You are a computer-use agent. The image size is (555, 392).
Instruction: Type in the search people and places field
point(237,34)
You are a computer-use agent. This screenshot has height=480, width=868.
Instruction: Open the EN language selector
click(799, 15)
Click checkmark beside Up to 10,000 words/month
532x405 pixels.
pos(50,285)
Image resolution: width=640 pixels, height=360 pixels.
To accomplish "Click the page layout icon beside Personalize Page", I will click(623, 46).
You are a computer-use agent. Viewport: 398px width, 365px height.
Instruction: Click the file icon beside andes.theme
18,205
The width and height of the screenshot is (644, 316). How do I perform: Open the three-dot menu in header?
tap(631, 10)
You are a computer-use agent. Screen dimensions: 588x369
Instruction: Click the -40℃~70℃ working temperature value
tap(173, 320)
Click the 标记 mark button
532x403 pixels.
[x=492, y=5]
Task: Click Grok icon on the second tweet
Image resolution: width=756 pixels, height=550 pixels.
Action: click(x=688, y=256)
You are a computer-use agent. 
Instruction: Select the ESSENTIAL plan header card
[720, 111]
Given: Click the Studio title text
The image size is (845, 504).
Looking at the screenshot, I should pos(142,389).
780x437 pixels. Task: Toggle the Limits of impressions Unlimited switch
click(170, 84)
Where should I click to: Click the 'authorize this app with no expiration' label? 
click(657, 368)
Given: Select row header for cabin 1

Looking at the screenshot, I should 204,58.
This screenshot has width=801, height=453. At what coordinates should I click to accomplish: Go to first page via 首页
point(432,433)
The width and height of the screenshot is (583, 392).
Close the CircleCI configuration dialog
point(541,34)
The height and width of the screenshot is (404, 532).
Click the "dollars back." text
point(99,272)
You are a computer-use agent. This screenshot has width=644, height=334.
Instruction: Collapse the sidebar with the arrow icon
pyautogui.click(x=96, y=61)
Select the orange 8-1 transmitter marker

> **Problem**: Count how many lines above contain the word "computer". Reply with the number alone.

> **Completed task**: 6